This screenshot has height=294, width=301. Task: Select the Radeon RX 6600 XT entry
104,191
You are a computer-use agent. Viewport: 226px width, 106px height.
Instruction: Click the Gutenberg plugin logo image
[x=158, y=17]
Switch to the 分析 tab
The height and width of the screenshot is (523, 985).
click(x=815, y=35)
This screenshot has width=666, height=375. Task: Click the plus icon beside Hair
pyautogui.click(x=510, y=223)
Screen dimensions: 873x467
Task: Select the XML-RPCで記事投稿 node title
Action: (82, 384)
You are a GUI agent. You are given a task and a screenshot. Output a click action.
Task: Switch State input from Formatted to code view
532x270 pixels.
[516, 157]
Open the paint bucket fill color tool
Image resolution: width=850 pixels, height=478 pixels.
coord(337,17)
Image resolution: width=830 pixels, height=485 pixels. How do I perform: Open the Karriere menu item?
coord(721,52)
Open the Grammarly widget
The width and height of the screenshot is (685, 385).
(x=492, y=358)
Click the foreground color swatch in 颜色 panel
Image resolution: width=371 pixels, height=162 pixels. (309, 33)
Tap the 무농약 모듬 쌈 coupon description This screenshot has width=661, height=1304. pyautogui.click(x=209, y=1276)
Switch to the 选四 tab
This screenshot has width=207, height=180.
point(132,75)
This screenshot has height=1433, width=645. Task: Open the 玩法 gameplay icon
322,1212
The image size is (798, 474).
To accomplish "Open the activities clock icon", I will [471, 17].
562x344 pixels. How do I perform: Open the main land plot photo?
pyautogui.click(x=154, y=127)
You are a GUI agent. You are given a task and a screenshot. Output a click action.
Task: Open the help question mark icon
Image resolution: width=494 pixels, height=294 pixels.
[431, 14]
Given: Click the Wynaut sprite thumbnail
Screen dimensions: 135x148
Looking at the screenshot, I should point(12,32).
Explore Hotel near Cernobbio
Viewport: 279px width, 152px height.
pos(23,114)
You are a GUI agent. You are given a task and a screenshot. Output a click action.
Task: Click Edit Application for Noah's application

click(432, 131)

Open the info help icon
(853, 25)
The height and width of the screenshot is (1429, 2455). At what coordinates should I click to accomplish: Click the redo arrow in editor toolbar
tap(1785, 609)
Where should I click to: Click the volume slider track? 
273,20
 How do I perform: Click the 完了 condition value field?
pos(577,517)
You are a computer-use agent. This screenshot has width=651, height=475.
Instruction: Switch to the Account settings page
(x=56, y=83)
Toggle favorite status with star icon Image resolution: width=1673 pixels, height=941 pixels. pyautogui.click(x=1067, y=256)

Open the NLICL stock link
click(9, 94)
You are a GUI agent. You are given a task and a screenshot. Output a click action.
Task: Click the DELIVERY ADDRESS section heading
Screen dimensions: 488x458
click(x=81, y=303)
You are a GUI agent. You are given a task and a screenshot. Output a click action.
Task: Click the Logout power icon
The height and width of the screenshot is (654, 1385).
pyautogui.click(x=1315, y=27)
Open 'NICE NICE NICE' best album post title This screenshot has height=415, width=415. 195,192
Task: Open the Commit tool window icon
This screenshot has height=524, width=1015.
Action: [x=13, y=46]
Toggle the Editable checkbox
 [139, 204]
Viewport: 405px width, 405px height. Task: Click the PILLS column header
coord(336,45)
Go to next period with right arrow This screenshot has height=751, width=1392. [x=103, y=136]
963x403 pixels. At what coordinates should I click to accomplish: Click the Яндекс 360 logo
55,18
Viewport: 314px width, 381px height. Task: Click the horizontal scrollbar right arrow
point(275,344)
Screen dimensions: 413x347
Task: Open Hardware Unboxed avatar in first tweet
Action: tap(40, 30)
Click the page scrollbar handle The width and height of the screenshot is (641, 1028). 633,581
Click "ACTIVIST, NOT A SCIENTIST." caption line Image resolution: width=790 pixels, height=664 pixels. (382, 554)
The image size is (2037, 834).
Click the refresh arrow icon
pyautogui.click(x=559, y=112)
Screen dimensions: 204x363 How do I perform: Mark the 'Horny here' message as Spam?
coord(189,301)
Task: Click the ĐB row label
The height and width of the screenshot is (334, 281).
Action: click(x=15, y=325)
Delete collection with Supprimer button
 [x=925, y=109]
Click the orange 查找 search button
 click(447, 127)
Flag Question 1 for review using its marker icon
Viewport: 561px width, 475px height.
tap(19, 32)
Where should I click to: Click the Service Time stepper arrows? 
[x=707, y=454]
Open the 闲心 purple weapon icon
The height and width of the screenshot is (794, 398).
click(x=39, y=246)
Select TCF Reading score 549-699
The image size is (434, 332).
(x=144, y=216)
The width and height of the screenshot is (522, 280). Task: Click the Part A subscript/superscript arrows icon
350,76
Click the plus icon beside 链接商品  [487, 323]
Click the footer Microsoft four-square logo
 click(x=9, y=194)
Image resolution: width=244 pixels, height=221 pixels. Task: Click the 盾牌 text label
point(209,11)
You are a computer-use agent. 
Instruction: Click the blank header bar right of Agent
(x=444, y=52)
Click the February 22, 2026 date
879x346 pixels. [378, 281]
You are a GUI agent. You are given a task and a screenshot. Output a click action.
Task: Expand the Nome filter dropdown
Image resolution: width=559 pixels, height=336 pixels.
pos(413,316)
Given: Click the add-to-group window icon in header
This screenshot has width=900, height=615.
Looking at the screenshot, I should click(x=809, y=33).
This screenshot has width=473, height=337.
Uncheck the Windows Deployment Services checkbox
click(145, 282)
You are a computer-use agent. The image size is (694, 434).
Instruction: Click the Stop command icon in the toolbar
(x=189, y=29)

§ §

## Exercise prompt
Copy out the lines starting at the one containing "You are a computer-use agent. The" and ending with the last line of the entries. Include nothing else.

## Task solution
You are a computer-use agent. The image size is (694, 434).
Instruction: Click the Stop command icon in the toolbar
(x=189, y=29)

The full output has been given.